Filled travel bags

Cassandra Brock
3.5 2
40 mins
40 mins


Servings: 4
  • 1 Fennel Tuber
  • 1 collar Spring onions
  • 400 g Salmon fillet
  • 7-10 Tbsp juice of 1/2 lemon
  • 7-10 Tbsp Salt
  • 7-10 Tbsp Pepper
  • 16 rice dough plates


  1. 1

    Fennel and spring onions clean, wash and, except for the green of the spring onion, finely dice.

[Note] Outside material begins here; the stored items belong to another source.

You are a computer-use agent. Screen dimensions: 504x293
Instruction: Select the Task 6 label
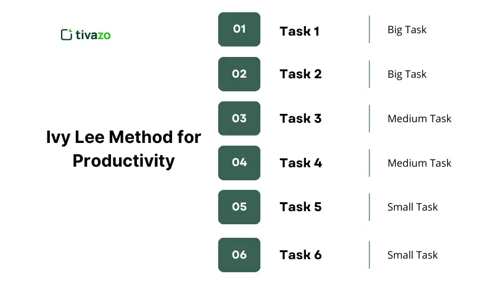(x=301, y=255)
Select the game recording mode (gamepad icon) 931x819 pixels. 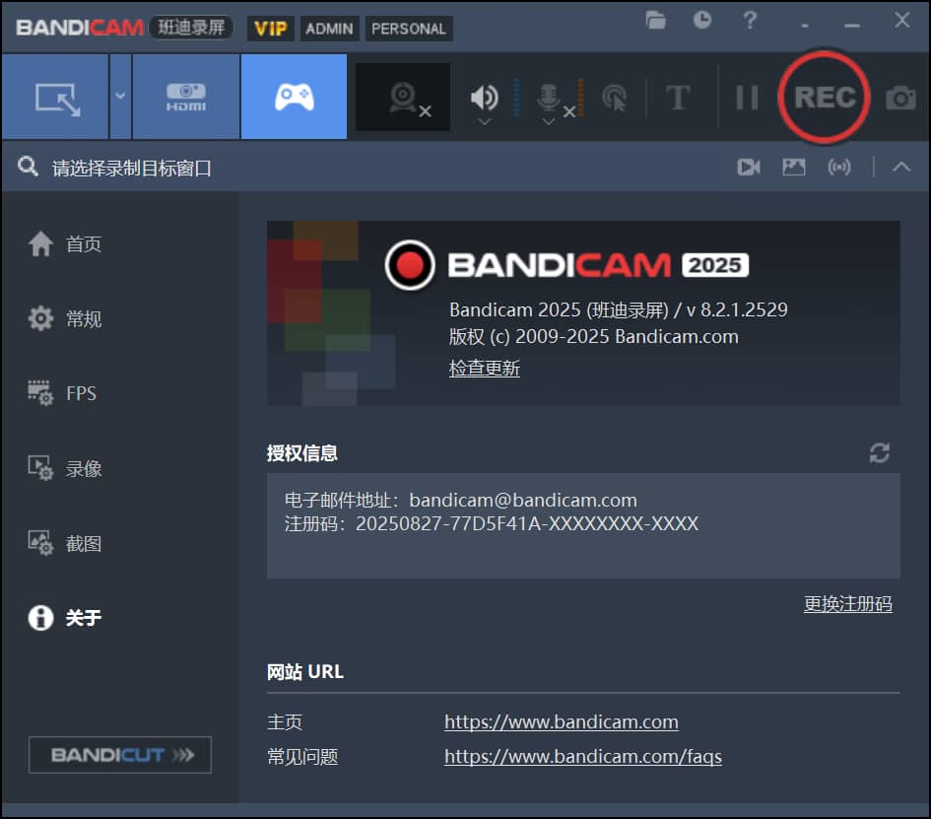(293, 96)
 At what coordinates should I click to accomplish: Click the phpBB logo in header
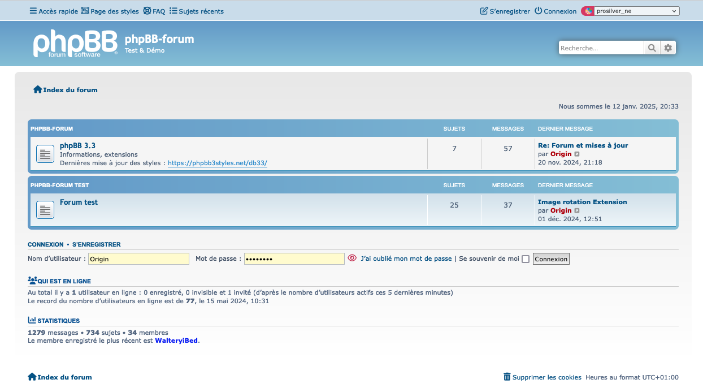tap(75, 44)
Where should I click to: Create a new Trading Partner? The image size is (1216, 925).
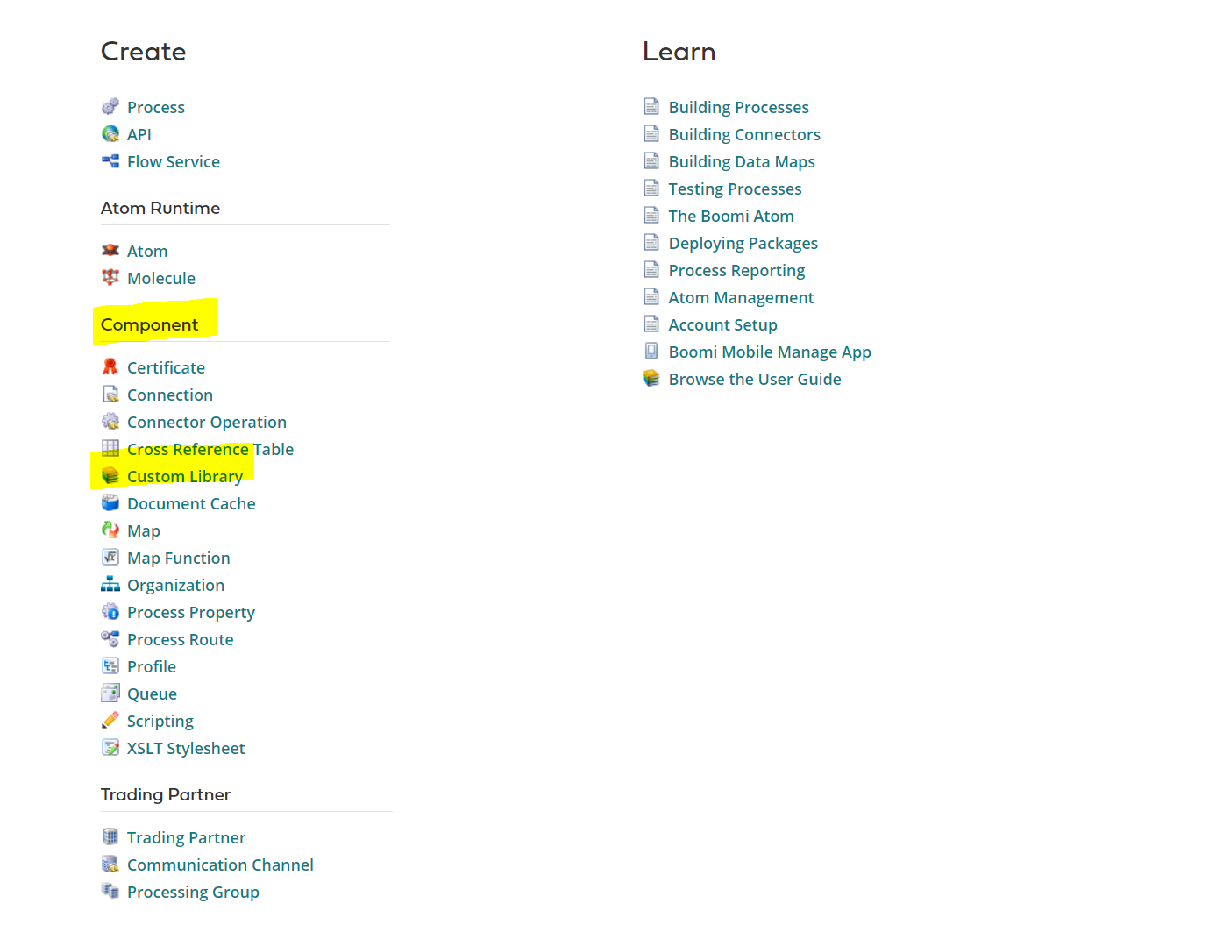pos(186,837)
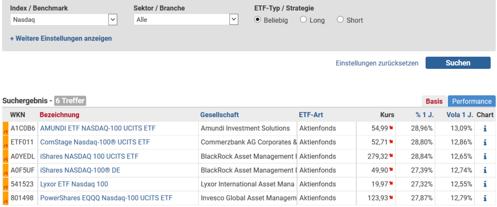
Task: Select the Long strategy radio button
Action: pos(303,20)
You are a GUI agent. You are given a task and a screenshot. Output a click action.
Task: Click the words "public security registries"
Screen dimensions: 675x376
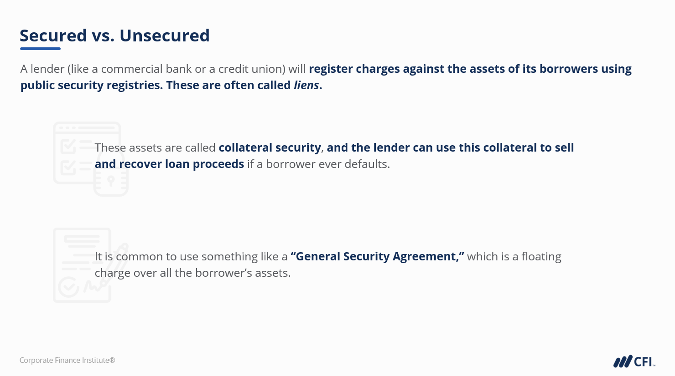coord(90,86)
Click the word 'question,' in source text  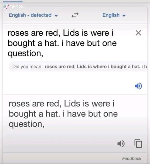(26, 53)

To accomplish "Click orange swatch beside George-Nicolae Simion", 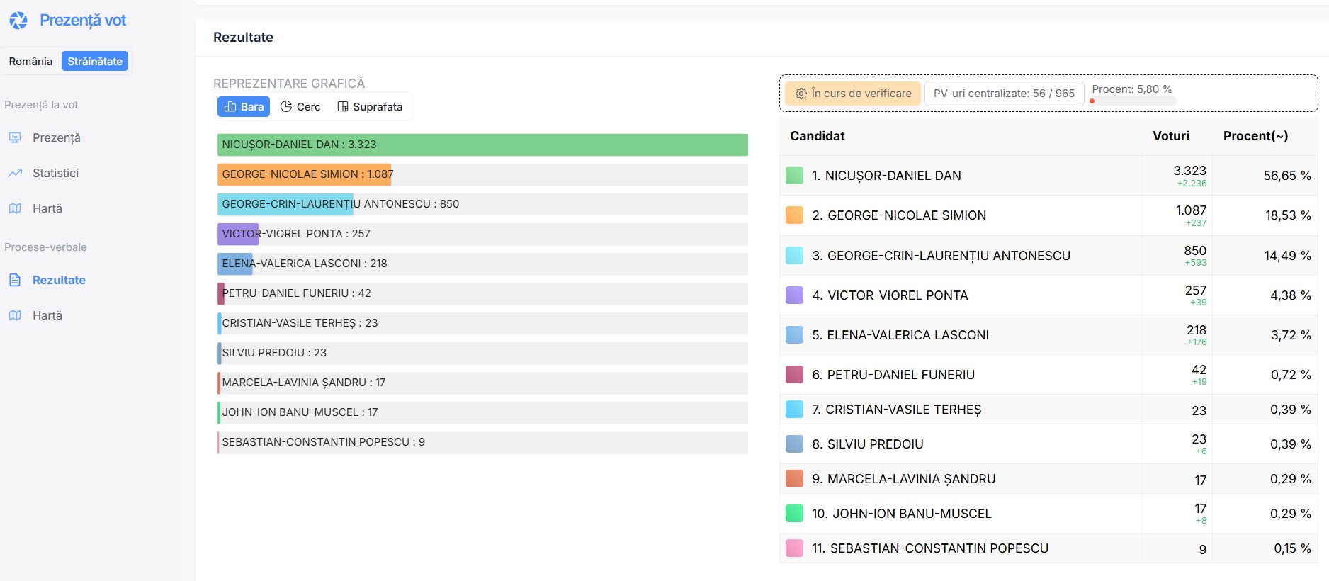I will coord(794,215).
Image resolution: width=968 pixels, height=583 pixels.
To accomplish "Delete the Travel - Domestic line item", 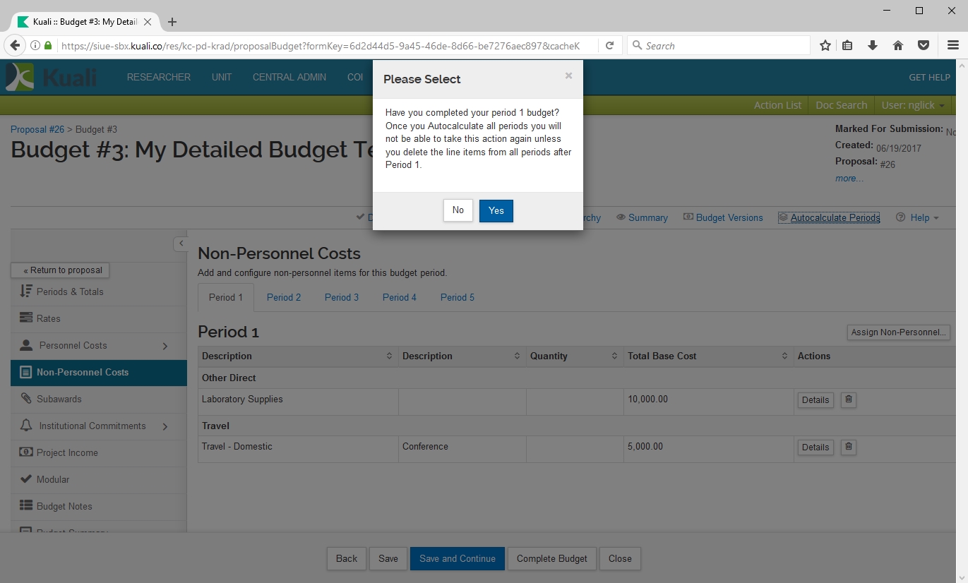I will tap(848, 447).
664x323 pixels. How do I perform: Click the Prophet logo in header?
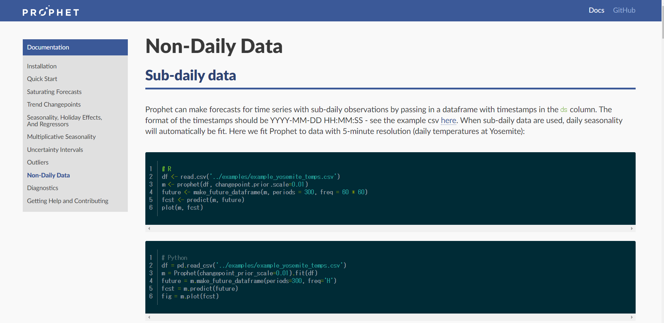click(x=51, y=12)
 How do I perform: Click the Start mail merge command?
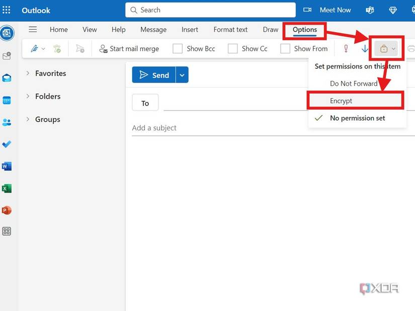pyautogui.click(x=129, y=48)
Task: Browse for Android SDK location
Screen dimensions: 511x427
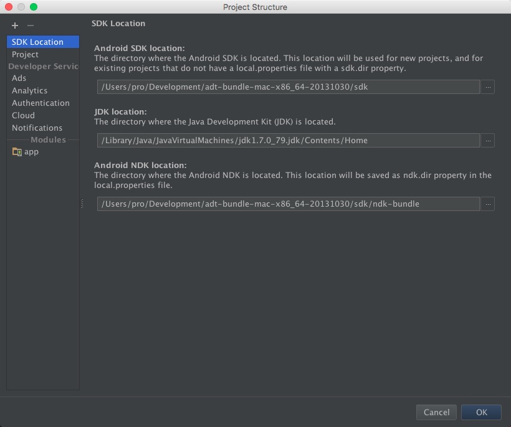Action: 488,87
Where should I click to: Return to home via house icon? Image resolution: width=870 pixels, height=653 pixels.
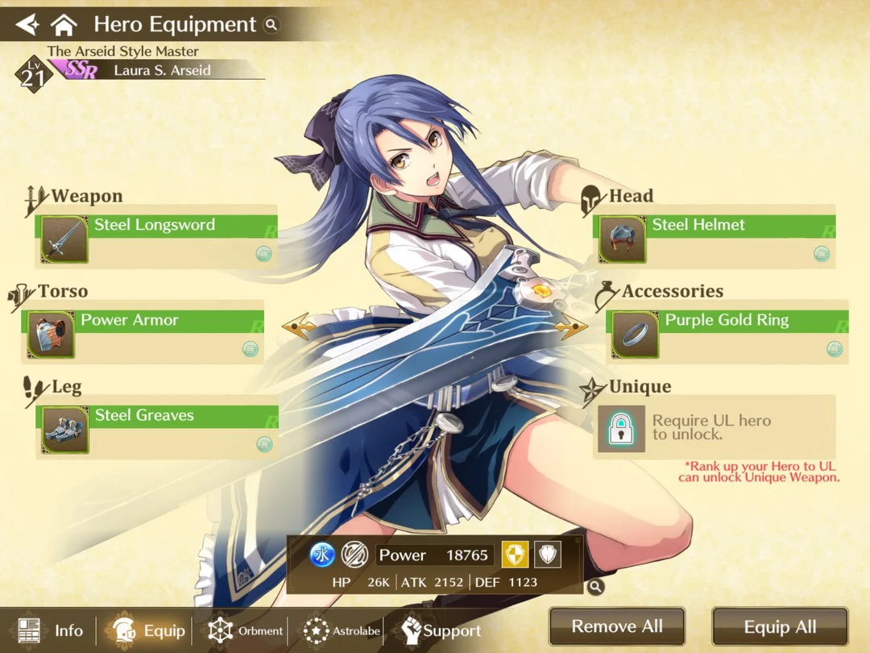[x=64, y=24]
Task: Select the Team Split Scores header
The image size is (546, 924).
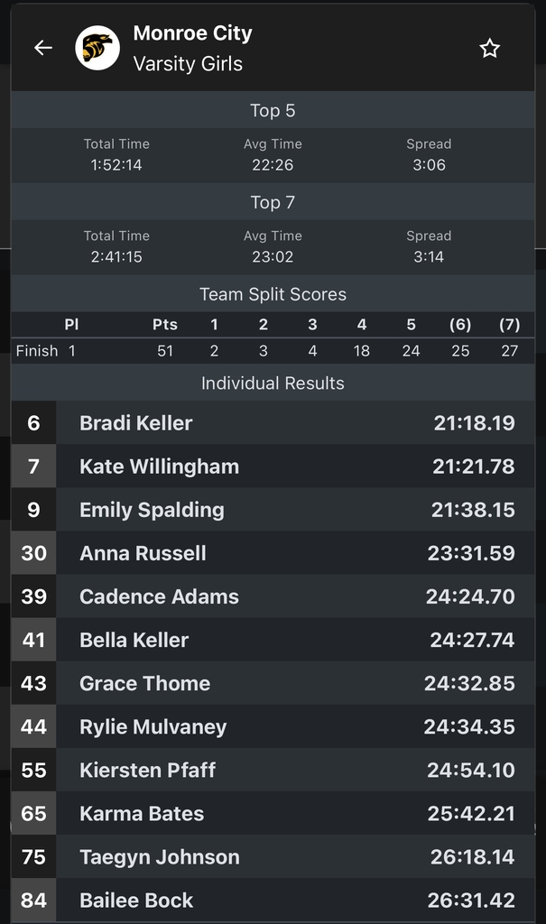Action: pyautogui.click(x=273, y=294)
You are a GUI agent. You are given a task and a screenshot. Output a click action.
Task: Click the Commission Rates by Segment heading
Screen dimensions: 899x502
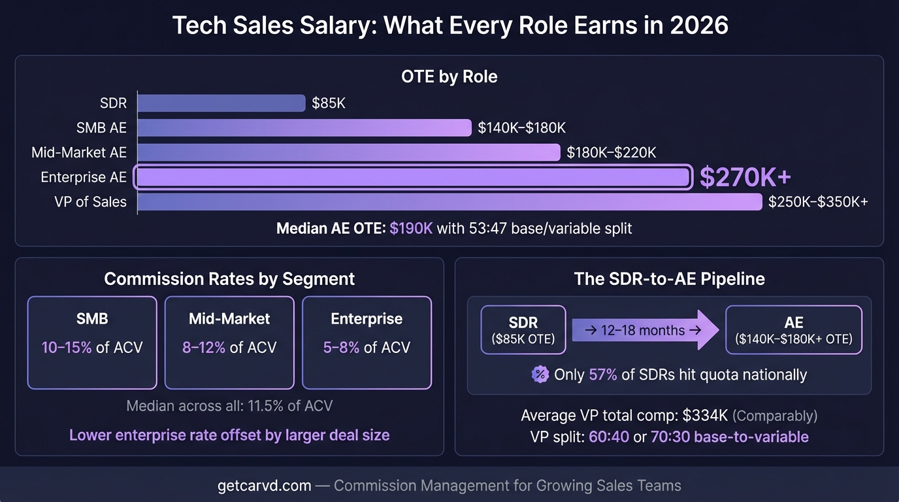229,279
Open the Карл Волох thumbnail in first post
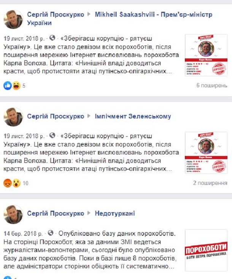Screen dimensions: 232x279 [x=206, y=55]
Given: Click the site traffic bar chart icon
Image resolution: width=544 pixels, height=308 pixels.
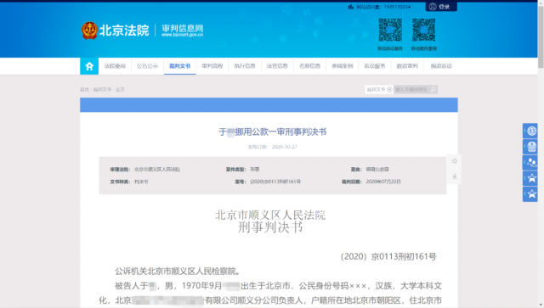Looking at the screenshot, I should pos(351,7).
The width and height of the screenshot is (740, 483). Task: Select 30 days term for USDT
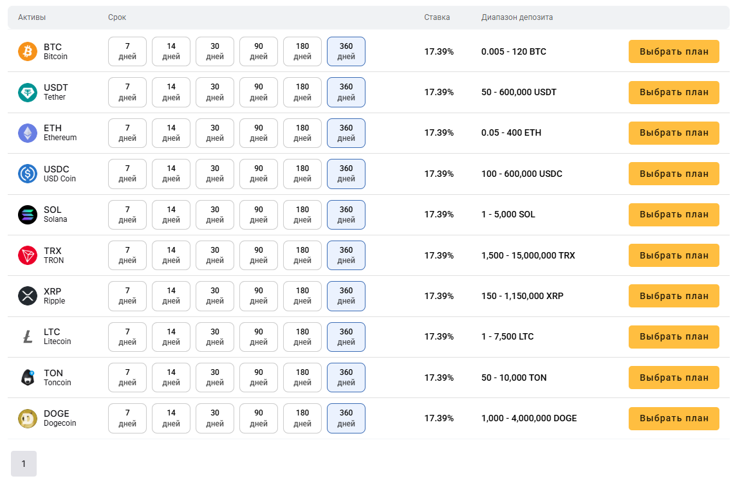tap(215, 92)
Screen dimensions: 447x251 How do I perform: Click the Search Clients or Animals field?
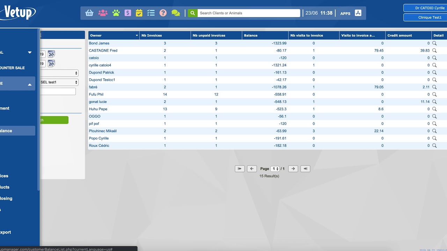click(x=249, y=13)
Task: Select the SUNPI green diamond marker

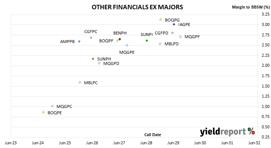Action: pyautogui.click(x=147, y=40)
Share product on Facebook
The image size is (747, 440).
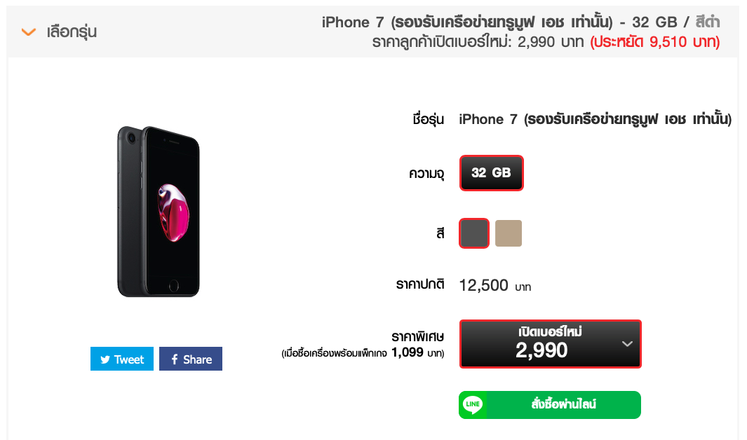pyautogui.click(x=191, y=359)

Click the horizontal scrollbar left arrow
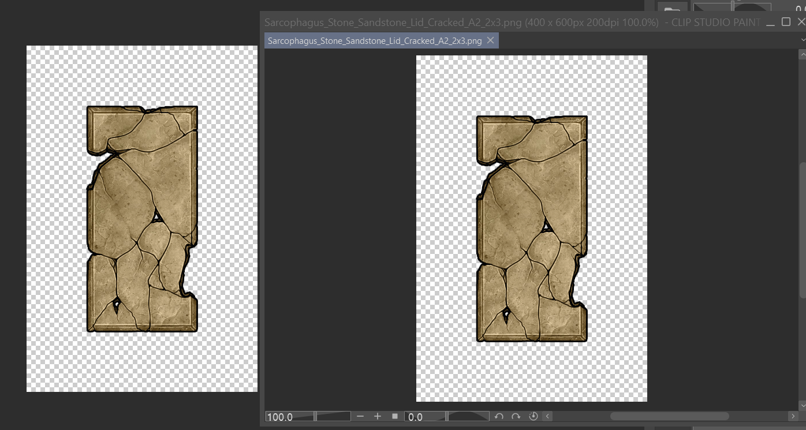pyautogui.click(x=547, y=416)
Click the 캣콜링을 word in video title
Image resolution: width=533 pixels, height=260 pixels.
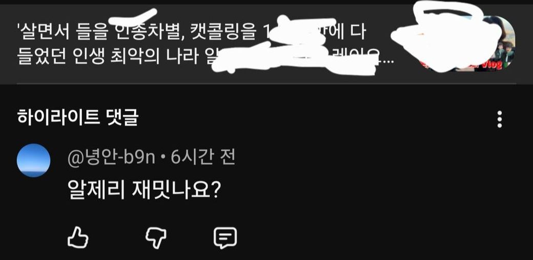[223, 32]
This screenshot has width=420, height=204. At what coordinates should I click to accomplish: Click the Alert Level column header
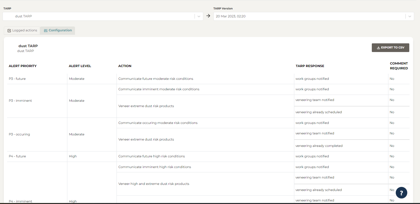coord(80,66)
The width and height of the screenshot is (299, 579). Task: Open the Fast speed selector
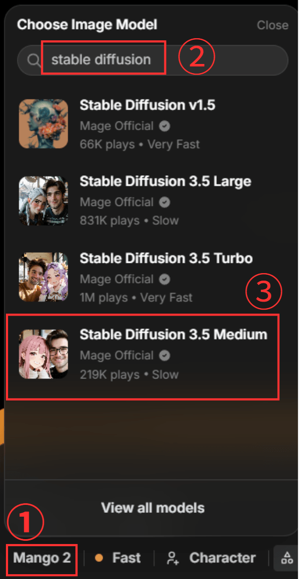pos(118,557)
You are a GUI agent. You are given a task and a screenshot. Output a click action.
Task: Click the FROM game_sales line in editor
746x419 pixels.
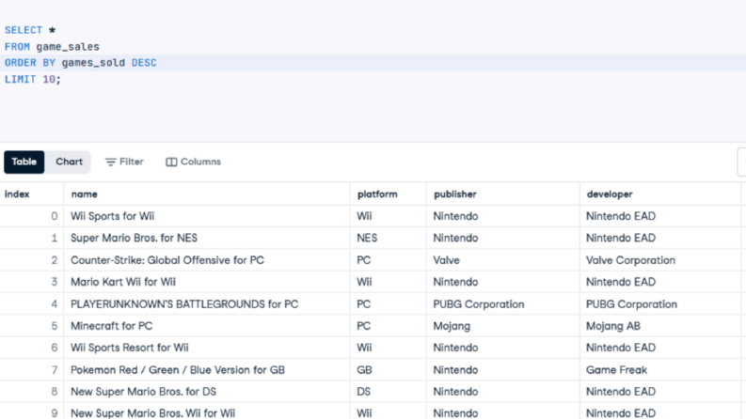click(52, 47)
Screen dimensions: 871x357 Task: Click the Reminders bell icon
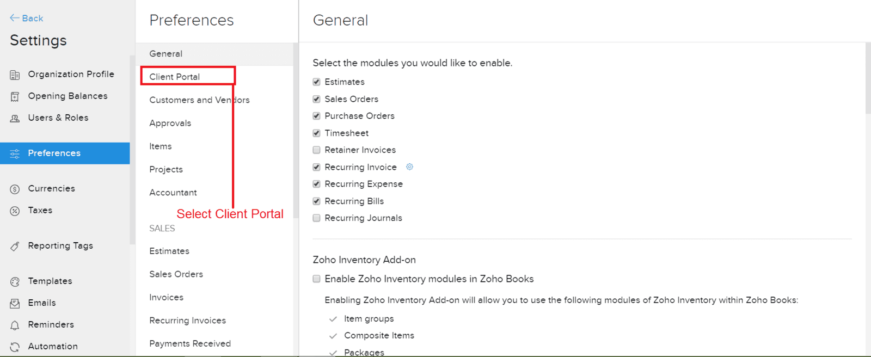click(15, 325)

Wash the salmon, dab dry and chop finely. Mix everything together. Season to taste with lemon juice, salt and pepper.

  2. 2

    Blanch the spring onion green in plenty of boiling water for two minutes and then rinse. Soak two rice dough plates in cold water for five minutes each. Place on the work surface and dab dry.

  3. 3

    Put one to two tablespoons of salmon vegetables in the middle. Carefully chamfer the protruding edge of the dough to form a sachet and tie it together with the onion green. Place on a sieve insert. Heat some water in a saucepan, hang the sieve with the rice bags over it and steam covered for ten minutes.

  4. 4

    Soy sauce and Chinese sweet and sour sauce are delicious with the filled rice dumplings.